## FRAGMENTO DADO:

>>>

Con el hijo de don Gonzalo aprendí a pescar con cucarachas. Es la mejor carnada, nunca falla con las sabaletas jefes. Papá se reía a carcajadas, pero le daba asco o miedo cogerlas y mamá nos prohibía terminantemente cazar cucarachas en las alcantarillas. Es fácil: no se puede tener asco o miedo. Se les coge del medio, apretando bien las alas, pero sin destriparlas, como para que no escapen; se voltean sin dejar que sus desesperadas patas se peguen de tus dedos; molestan sus enviones como agujas. Rápidamente con la otra mano se introduce el anzuelo por debajo de la cabeza hasta el fondo del estómago. Listo. Y en el agua ellas, amarradas al chuzo metálico, despliegan las alas y parecen más grandes. Y al primer lance tienes la mejor comida del río. ¡Qué tal que nos secaran el cauce, así fueran solo tres días! Creo que se acabarían las mismas cucarachas, las lombrices y hasta el charco de las doradas, como un desierto de agua.

<<<

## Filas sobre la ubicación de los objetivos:
>>>

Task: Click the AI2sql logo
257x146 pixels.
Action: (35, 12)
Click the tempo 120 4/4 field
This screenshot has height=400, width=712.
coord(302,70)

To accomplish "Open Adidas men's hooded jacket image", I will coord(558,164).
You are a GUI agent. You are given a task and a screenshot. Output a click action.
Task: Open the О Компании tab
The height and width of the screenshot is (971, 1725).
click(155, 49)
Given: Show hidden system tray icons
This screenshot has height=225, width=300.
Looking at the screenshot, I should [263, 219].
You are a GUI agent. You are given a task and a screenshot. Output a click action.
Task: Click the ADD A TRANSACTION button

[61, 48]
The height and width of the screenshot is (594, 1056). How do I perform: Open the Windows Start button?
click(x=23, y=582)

<<<

## ACCIONES REQUERIDAS:
- a) Reescribe como lista el párrafo del fragmento sobre la pesca con cucarachas que empieza con «Con el hijo de don Gonzalo», conservando sus datos principales.
- b) Reproduce sin ningún cambio todas las líneas de los registros.

## SOLUCIONES DEL EJERCICIO:
- a)
- Con el hijo de don Gonzalo se aprendió a pescar con cucarachas como carnada.
- Es la mejor carnada y nunca falla con las sabaletas jefes.
- Papá se reía a carcajadas, pero le daba asco o miedo cogerlas. Mamá prohibía terminantemente cazarlas en las alcantarillas.
- Para cebarlas no se puede tener asco ni miedo:
  - se cogen del medio, apretando bien las alas sin destriparlas;
  - se voltean sin dejar que sus patas se peguen de los dedos;
  - con la otra mano se introduce rápidamente el anzuelo por debajo de la cabeza hasta el fondo del estómago.
- En el agua despliegan las alas y parecen más grandes. Al primer lance se tiene la mejor comida del río.
- Si se secara el cauce, aunque fuera solo tres días, se acabarían las cucarachas, las lombrices y hasta el charco de las doradas.

- b)
Task: Click the AI2sql logo
257x146 pixels.
Action: (35, 12)
Click the tempo 120 4/4 field
This screenshot has height=400, width=712.
coord(302,70)

To accomplish "Open Adidas men's hooded jacket image", I will coord(558,164).
You are a GUI agent. You are given a task and a screenshot. Output a click action.
Task: Open the О Компании tab
The height and width of the screenshot is (971, 1725).
click(155, 49)
Given: Show hidden system tray icons
This screenshot has height=225, width=300.
Looking at the screenshot, I should [263, 219].
You are a GUI agent. You are given a task and a screenshot. Output a click action.
Task: Click the ADD A TRANSACTION button

[61, 48]
The height and width of the screenshot is (594, 1056). How do I perform: Open the Windows Start button?
click(x=23, y=582)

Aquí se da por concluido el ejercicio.